> [Instruction 1]
Summarize the post on regulation versus escapism in two sentences.

> [Selected excerpt]
=-=-=-=-=
The Art of Staying Series - Part 2: Regulation vs. Escapism

Why Feeling Calm Isn’t Always A Sign of Healing

We tend to imagine and “box in” escapism into obvious forms. Addiction. Alcohol. Drugs. Self-destruction.

But some of the most normalized forms of escapism are the ones that get societally and socially praised.

Overworking.

Overperforming.

Chronic Productivity.

Constant Scrolling & other forms of distraction.

Spiritual Bypassing.

People Pleasing.

Staying “Positive”.

Never slowing down long enough to fully feel what is actually happening inside of us.

And the hardest part is that many of these behaviors do create temporary relief. They alter our emotional state. They help us avoid emotions like discomfort, uncertainty, shame, emptiness, or fear.

Which means that the nervous system can start confusing relief with healing.

But relief and healing are not always the same thing.

Because healing reconnects you to yourself.

Escapism disconnects you from yourself - even when it looks functional from the outside.

Trust me, I became a pro at this. I looked and functioned like I was highly successful for most of my life. Yet inwardly, I was disconnected, deeply unhealthy, unfulfilled, and often struggling with my own identity and dissatisfaction with my life.

A person can be highly productive and deeply dissociated.

Highly spiritual and emotionally avoidant.

Highly self-aware and still terrified of stillness.

Highly “calm” while completely disconnected from their own needs, grief, exhaustion, or truth.
=-=-=-=-=
> [Records shown]
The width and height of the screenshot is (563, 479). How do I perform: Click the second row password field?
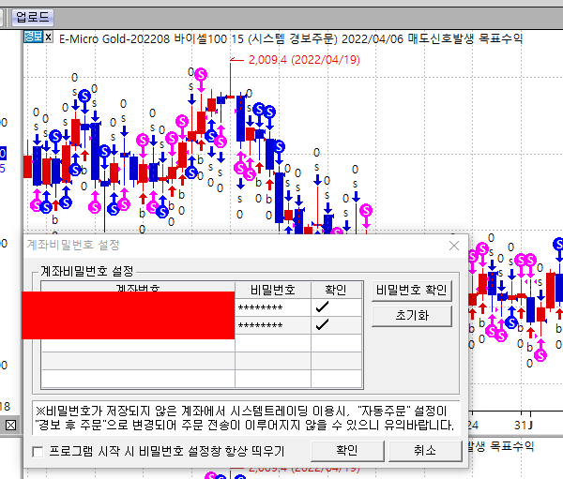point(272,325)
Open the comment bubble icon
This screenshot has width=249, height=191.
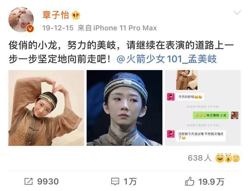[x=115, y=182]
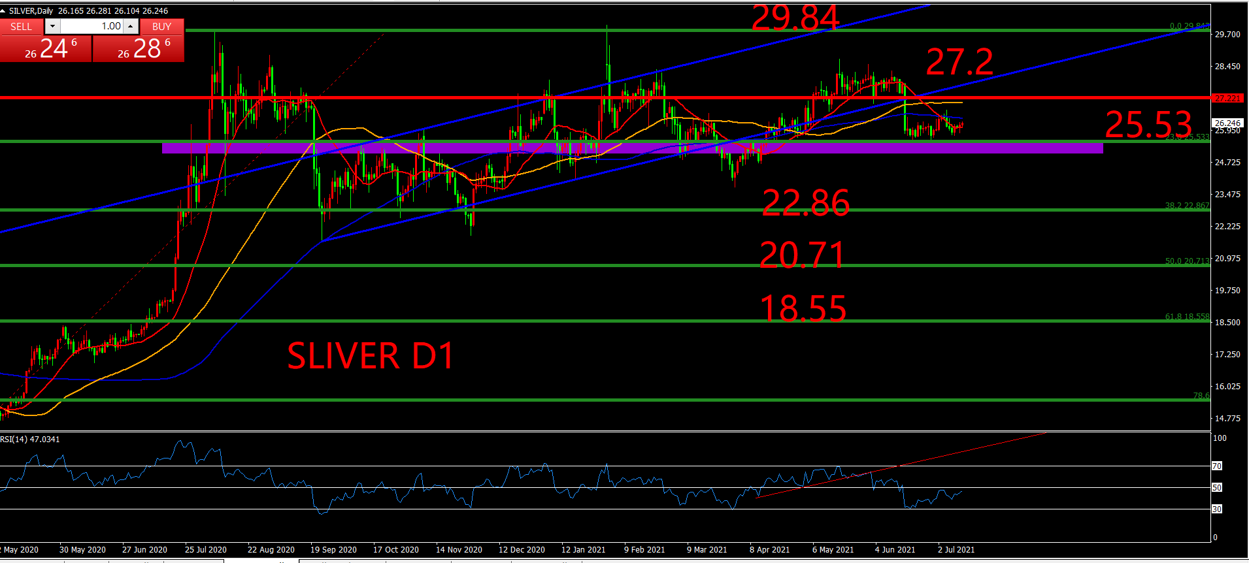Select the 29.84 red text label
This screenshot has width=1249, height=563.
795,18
=-=-=-=-=
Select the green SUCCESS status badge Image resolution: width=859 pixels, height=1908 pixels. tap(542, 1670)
=-=-=-=-=
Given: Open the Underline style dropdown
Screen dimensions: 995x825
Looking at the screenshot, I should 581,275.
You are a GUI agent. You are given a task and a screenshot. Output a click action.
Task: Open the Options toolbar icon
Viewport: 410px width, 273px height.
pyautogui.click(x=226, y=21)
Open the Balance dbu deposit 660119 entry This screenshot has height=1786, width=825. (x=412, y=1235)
=-=-=-=-=
> [Instruction 2]
Reproduce the entries from the line with "Given: Open the Underline style dropdown" up to and including the line with "Looking at the screenshot, I should 581,275.".

> [Correct answer 1]
Escapism includes obvious forms like addiction, but also socially praised habits such as overworking, constant scrolling, spiritual bypassing, people pleasing, and staying "positive," which bring temporary relief by helping us avoid emotions like discomfort, shame, or fear. Because the nervous system can confuse that relief with healing, the post stresses that healing reconnects you to yourself while escapism disconnects you, so a person can appear productive, spiritual, or calm while being deeply disconnected.

> [Correct answer 2]
Given: Open the Underline style dropdown
Screen dimensions: 995x825
Looking at the screenshot, I should 581,275.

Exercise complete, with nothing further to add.